Dal ’68 un tempo epocale è comunque passato: e per chi crede, come io credo, che non possa esserci un movimento capace di cambiare lo stato di cose presenti senza un soggetto collettivo e la capacità della politica di rappresentarlo coerentemente; che pensa che il drammatico impoverimento della democrazia non sia liberazione da una gabbia filistea ma il logorarsi del terreno più favorevole allo sviluppo di un lungo processo sociale, di cose da ripensare ce ne sono non poche. Conquistare la società ancor prima del potere statale – questo è stato il comunismo italiano, forse l’esperienza più ricca ancorché così travisata dalla sinistra anglosassone – implica una riflessione innanzitutto sulla attuale frantumazione sociale, determinata dalle nuove forme del lavoro, così come dalle diversificazioni culturali indotte dai processi di individualizzazione che essa ha indotto. Non sarà il capitalismo nel suo divenire che produrrà di per sé il suo becchino. Meno che mai. Proprio questa frantumazione, l’aggiungersi di contraddizioni diverse da quella capitale-lavoro, rendono la costruzione del soggetto collettivo ancor più difficile, meno spontanea, più bisognosa di una mediazione politica alta.
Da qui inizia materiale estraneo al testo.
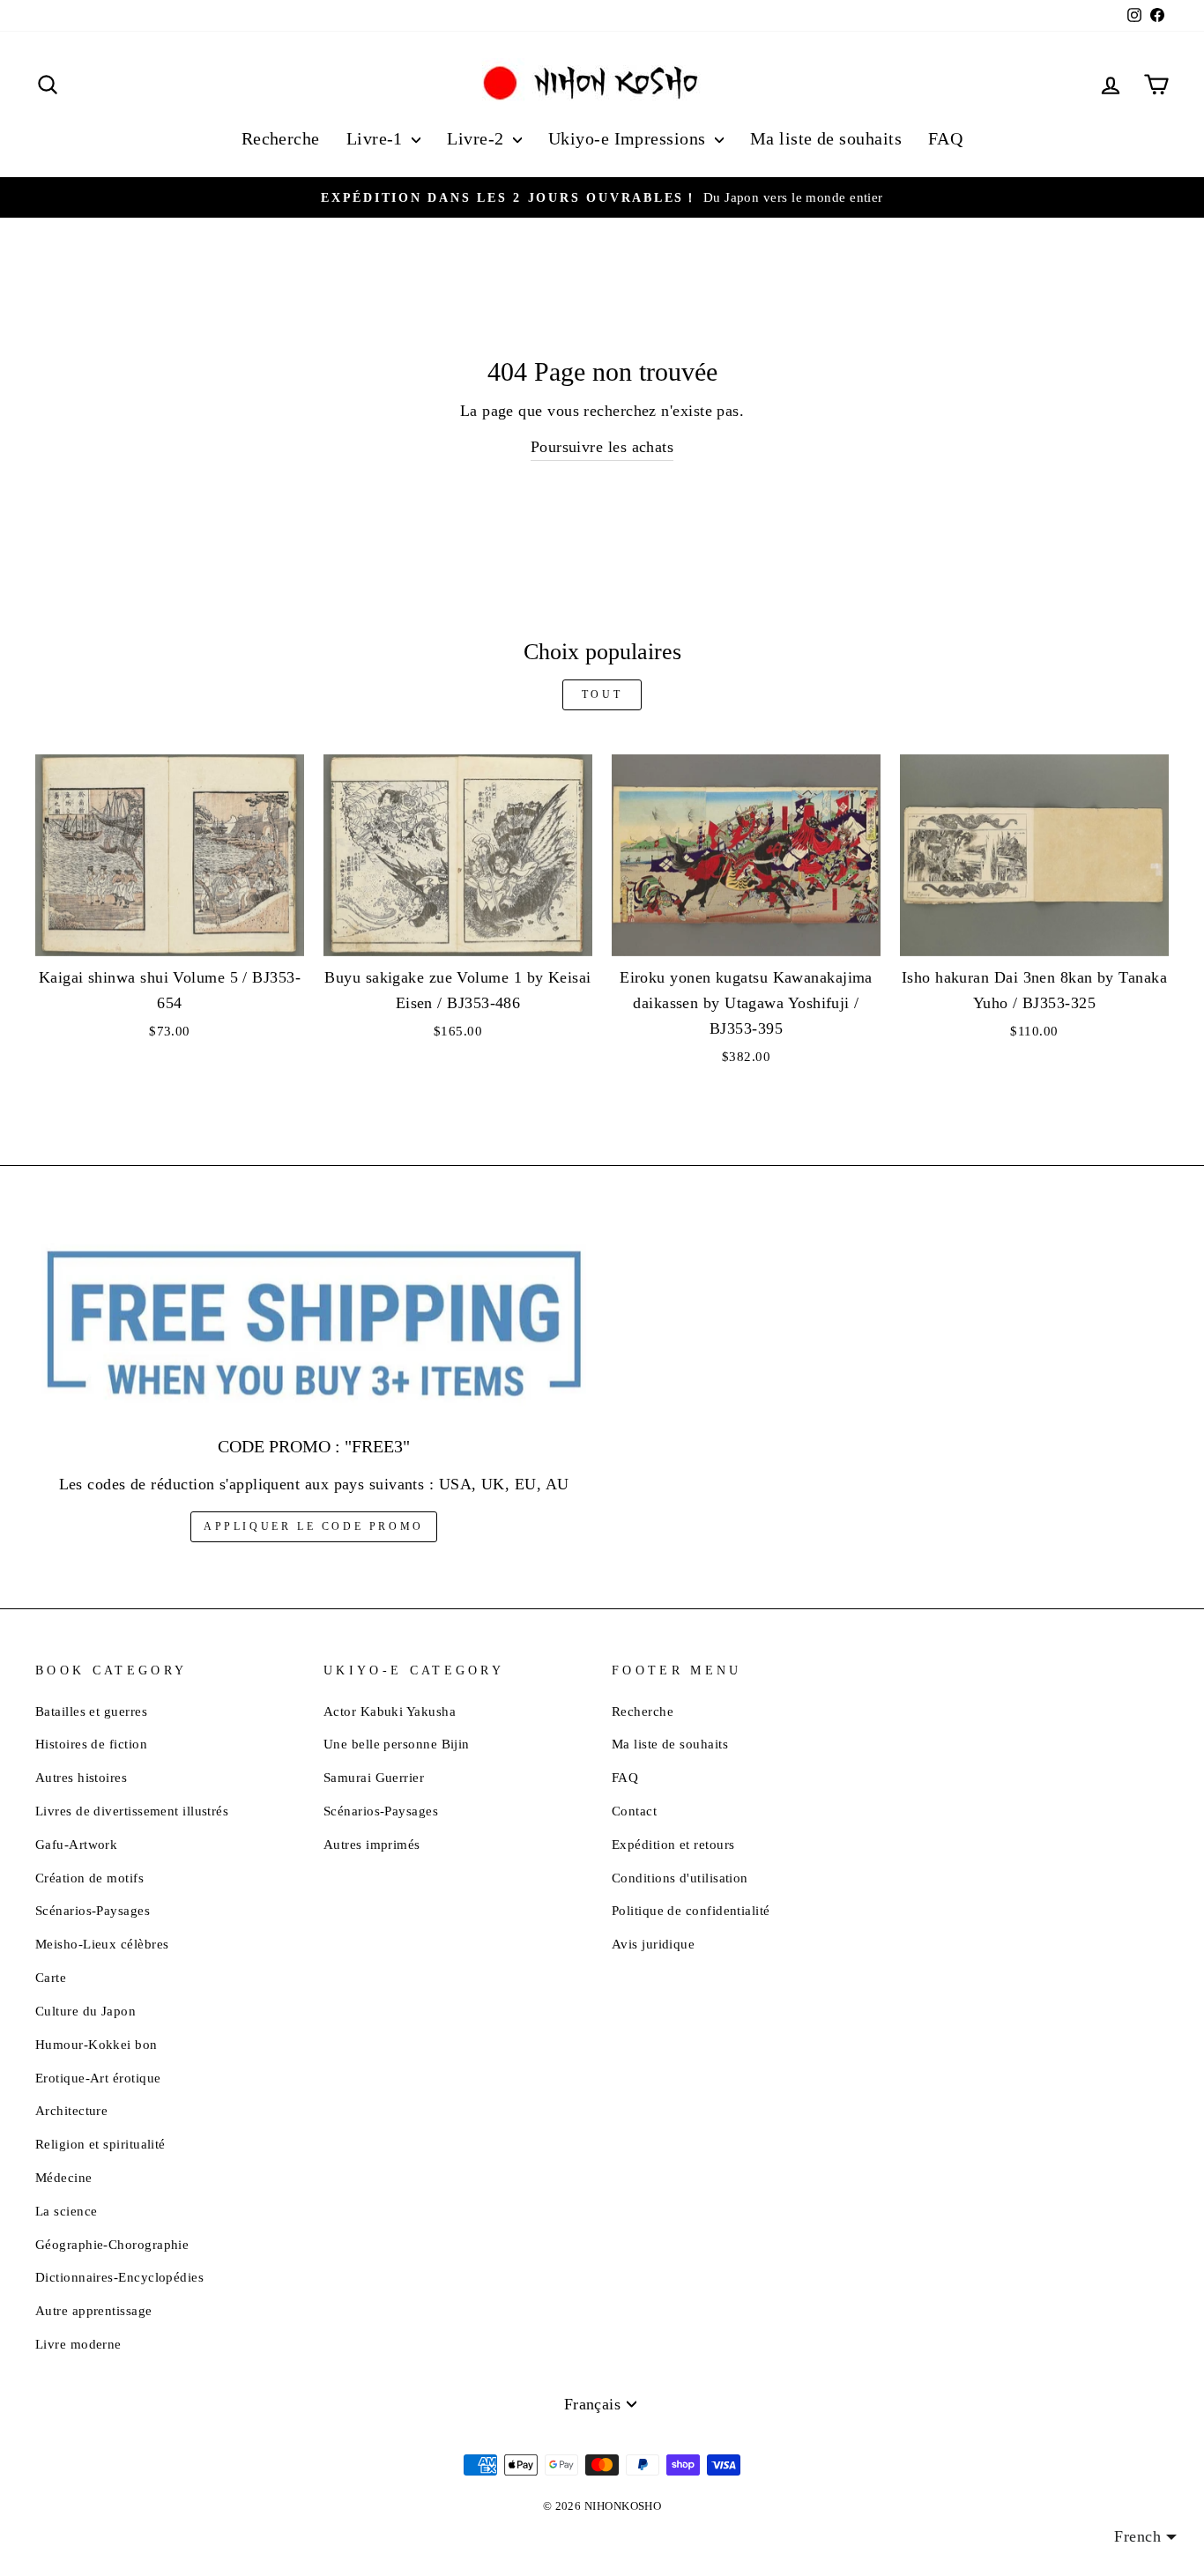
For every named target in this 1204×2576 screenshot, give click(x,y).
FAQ (945, 138)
Tutte cose che si possono fare, naturalmente. Ha ragione il filosofo francese Alain Badiou quando dice che la scienza ci insegna che un successo è sempre preceduto da tanti fallimenti, perché questa è la ricerca. Sono anche convinta che il famoso sarto di Ulm, assunto da Bertold Brecht come apologo del comunismo, si è sì schiantato gettandosi dal campanile per dimostrare che l’uomo poteva volare, ma poi l’uomo ha effettivamente volato.

Per ora, dunque, ci siamo schiantati, ma in futuro ce la possiamo fare anche noi. Dubito però che saremo molto convincenti se non sapremo dire ai nostri compagni di avventura di quali attrezzi avremo bisogno per non subire la stessa sorte del sarto.

Che ci si debba impegnare, evitando di farsi paralizzare da TINA (there is no alternative) – il mostro del XXI secolo – è fuori discussione. Resto convinta di quanto diceva Sartre: «se l’ipotesi comunista non è valida, significa che l’umanità non è diversa dalle formiche».